Jedes Ratsmitglied kann Anträge, Vorstösse und parlamentarische Initiativen einreichen.

Dem Schweizer Parlamentarismus liegt ein individualistisches Repräsentationsverständnis zugrunde. Demnach soll ein Ratsmitglied nicht nur im grösseren Kollektiv einer Fraktion wirken, sondern sich auch als individuelle Repräsentantin bzw. individueller Repräsentant der eigenen Wählerschaft im Rat einbringen. Die Ratsmitglieder verfügen daher über umfassende Verfahrensrechte.

I. Antragsrecht

Die Ratsmitglieder können im Rat und in den Kommissionen Anträge einreichen (Art. 6 Abs. 2 ParlG). Diese können sich auf einen Beratungsgegenstand oder auf das Verfahren selbst beziehen. Ein Ratsmitglied kann beispielsweise beantragen, auf eine Vorlage nicht einzutreten, eine Vorlage abzuändern oder auch auf eine bereits behandelte Frage zurückzukommen oder die Tagesordnung zu ändern.
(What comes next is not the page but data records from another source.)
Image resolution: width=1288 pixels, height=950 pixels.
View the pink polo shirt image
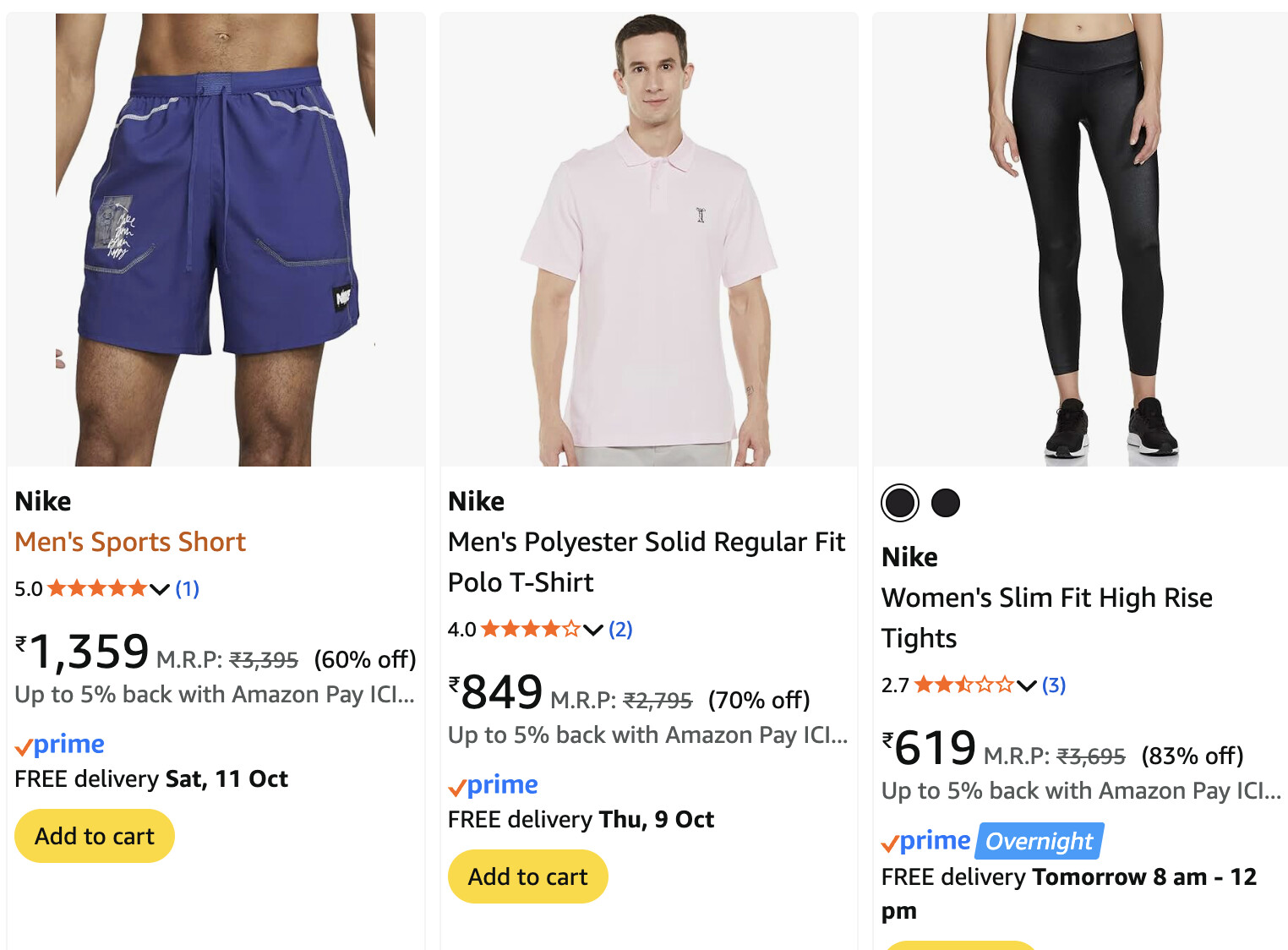point(649,239)
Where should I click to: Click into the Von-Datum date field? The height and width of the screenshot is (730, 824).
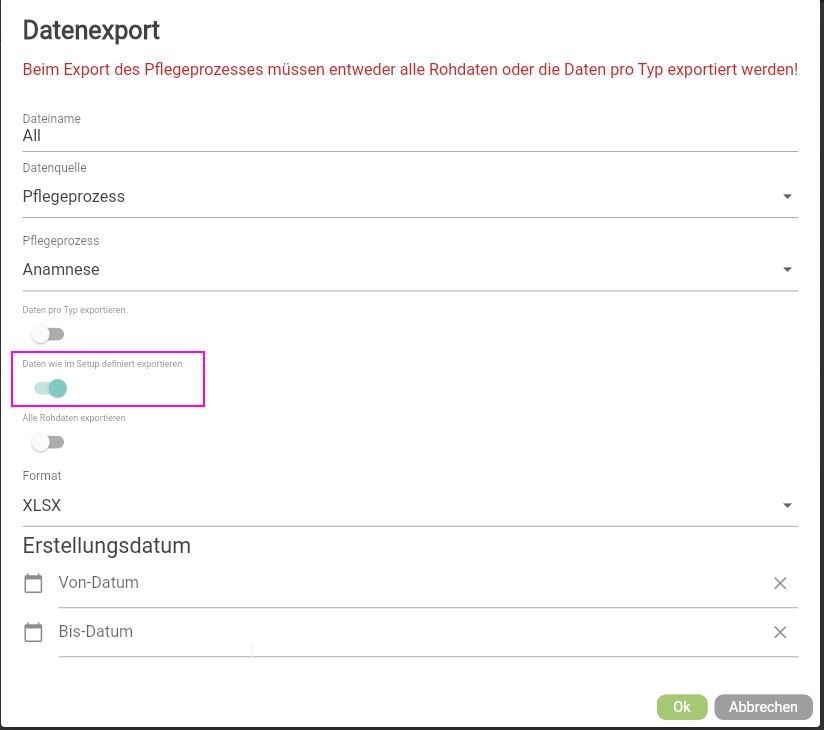click(400, 583)
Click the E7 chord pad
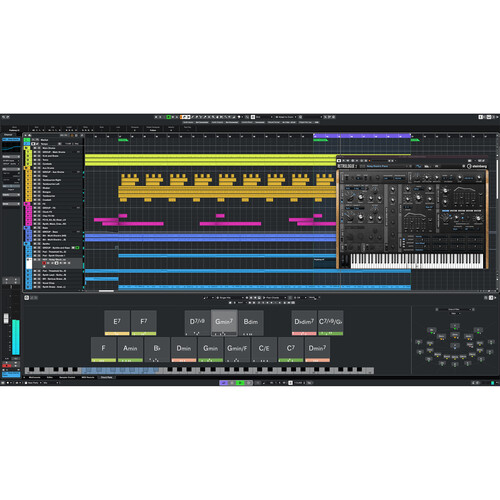 (x=117, y=322)
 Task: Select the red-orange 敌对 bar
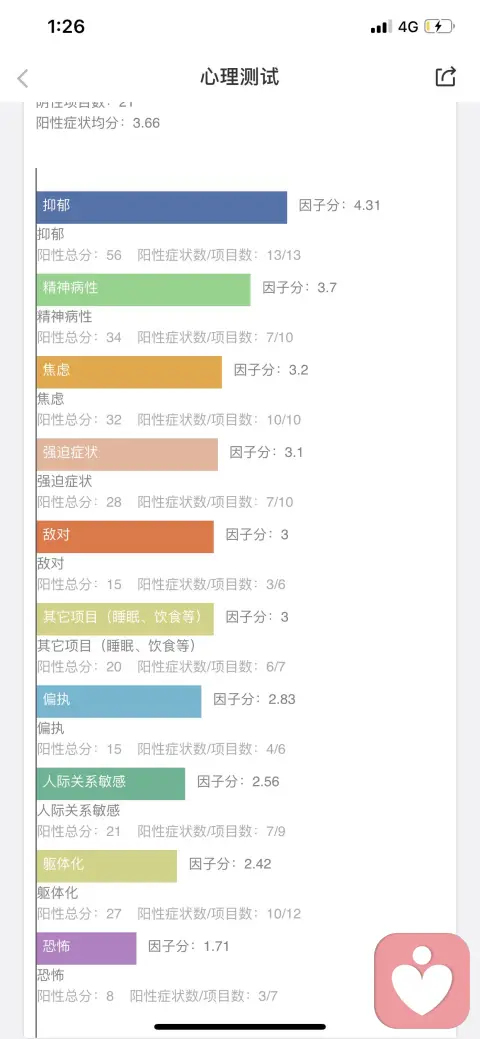[125, 536]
Die Ratsmitglieder müssen ihre Anträge schriftlich und in der Regel vor der Beratung des betreffenden Beratungsgegenstandes beim Rats- resp. Kommissionsekretariat einreichen (Art. 50 Abs. 1 GRN; Art. 38 Abs. 1 GRS). Je nach Rat und Behandlungskategorie im Nationalrat können sie die Anträge mündlich oder schriftlich begründen (Art. 50 Abs. 5 GRN).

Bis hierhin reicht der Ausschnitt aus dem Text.